## Problem statement
Retype, word for word, every line of the records below starting at the one that contains "Open the 33 installments ΜΗΝΑ ΜΗΝΑ link" and ending at the one that contains "1365x645 pixels."; include both of those lines and nothing more.

━━━━

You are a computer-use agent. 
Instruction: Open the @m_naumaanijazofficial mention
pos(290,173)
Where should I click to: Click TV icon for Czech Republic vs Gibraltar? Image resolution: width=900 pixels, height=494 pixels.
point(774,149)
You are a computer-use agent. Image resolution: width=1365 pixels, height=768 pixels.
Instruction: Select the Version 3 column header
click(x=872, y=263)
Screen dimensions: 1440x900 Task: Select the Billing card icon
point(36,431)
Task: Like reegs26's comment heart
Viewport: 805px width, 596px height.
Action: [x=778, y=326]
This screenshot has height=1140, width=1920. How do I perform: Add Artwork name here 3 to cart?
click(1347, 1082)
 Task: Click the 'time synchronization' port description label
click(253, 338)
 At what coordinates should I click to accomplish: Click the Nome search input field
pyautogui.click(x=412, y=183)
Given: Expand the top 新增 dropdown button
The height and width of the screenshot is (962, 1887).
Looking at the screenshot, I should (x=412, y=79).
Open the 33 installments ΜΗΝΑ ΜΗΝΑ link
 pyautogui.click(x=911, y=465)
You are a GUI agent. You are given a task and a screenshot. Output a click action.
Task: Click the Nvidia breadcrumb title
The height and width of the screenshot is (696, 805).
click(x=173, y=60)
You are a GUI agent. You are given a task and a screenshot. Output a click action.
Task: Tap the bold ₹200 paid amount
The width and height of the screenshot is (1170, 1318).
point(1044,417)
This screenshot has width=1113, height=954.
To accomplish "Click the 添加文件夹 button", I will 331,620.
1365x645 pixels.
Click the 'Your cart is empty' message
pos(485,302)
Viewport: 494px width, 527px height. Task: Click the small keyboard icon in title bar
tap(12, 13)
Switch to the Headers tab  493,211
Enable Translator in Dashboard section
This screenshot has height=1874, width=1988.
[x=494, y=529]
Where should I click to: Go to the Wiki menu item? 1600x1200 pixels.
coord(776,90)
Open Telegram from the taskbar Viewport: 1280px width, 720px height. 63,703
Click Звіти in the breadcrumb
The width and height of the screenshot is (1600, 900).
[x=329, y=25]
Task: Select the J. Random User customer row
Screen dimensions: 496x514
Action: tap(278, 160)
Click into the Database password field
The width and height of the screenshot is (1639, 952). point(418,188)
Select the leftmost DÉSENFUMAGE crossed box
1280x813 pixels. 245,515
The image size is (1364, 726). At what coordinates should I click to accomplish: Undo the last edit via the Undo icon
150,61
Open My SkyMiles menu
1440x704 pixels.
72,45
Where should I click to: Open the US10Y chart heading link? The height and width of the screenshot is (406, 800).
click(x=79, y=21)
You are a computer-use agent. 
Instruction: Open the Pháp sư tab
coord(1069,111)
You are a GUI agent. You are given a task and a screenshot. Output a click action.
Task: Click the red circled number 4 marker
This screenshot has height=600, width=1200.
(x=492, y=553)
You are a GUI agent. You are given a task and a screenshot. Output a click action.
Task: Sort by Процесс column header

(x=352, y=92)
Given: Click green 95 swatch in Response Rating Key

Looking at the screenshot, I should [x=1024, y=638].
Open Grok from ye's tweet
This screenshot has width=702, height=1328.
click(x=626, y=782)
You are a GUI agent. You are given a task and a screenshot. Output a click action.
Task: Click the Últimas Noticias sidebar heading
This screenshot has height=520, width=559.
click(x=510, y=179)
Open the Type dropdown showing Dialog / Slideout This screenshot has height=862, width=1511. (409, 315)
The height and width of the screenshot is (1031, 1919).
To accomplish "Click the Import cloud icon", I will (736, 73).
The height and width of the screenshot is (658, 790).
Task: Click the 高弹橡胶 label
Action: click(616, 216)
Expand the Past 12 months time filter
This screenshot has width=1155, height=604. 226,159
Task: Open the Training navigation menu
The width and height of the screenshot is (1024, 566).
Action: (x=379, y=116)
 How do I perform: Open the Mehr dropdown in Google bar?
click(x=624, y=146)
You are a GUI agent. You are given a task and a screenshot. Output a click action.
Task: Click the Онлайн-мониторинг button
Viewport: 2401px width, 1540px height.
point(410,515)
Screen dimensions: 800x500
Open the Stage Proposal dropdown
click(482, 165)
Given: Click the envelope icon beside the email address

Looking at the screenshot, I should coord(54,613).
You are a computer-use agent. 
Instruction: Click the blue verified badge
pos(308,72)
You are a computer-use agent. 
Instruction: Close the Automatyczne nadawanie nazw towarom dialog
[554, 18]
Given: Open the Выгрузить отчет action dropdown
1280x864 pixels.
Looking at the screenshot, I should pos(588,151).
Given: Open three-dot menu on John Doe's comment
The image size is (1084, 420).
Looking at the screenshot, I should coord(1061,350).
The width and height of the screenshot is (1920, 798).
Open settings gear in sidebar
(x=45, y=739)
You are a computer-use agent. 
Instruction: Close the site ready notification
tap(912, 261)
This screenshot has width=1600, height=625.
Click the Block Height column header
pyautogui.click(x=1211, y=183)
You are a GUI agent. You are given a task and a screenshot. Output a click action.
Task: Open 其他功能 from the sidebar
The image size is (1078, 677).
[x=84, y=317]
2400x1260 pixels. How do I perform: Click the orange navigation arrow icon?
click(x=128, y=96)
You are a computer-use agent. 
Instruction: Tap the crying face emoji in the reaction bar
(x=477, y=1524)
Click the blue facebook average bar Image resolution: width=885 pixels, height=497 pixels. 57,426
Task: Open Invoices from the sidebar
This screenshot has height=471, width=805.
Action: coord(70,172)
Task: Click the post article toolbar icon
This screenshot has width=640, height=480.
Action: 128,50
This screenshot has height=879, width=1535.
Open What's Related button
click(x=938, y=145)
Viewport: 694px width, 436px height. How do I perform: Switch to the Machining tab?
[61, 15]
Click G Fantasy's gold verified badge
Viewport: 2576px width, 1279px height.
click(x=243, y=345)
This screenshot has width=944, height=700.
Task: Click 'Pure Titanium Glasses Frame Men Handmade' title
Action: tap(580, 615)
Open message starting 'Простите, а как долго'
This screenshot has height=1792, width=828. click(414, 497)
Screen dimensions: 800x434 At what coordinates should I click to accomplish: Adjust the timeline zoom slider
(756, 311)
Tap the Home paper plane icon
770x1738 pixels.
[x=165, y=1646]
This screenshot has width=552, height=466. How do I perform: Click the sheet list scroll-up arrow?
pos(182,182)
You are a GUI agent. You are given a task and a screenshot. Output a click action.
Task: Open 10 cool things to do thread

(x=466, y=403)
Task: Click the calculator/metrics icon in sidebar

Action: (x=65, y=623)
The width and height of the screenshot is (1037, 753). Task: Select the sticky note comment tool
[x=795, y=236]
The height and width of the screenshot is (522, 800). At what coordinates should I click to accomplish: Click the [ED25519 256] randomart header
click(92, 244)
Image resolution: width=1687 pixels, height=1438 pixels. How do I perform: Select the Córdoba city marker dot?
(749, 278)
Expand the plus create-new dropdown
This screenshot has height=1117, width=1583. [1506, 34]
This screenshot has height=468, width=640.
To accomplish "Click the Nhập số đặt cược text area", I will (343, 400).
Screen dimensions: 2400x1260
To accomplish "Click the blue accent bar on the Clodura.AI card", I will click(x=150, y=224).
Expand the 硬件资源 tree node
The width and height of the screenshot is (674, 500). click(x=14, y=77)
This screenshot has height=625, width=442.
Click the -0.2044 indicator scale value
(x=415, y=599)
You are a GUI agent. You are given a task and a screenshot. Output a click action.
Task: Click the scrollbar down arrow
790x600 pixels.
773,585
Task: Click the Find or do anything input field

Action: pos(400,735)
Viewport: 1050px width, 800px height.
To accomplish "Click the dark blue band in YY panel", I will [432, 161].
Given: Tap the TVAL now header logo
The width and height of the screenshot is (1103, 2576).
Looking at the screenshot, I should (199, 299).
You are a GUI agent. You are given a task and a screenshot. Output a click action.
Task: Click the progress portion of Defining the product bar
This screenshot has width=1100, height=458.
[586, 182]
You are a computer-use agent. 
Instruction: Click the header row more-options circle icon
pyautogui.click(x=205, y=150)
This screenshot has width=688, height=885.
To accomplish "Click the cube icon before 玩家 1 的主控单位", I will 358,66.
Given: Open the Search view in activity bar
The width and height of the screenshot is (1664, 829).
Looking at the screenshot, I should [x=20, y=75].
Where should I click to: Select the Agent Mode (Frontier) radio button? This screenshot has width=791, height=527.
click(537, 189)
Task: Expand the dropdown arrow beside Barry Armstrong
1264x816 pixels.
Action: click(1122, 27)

━━━━

## Answer area
Open the 33 installments ΜΗΝΑ ΜΗΝΑ link
 pyautogui.click(x=911, y=465)
You are a GUI agent. You are given a task and a screenshot. Output a click action.
Task: Click the Nvidia breadcrumb title
The height and width of the screenshot is (696, 805).
click(x=173, y=60)
You are a GUI agent. You are given a task and a screenshot. Output a click action.
Task: Tap the bold ₹200 paid amount
The width and height of the screenshot is (1170, 1318).
point(1044,417)
This screenshot has width=1113, height=954.
To accomplish "Click the 添加文件夹 button", I will 331,620.
1365x645 pixels.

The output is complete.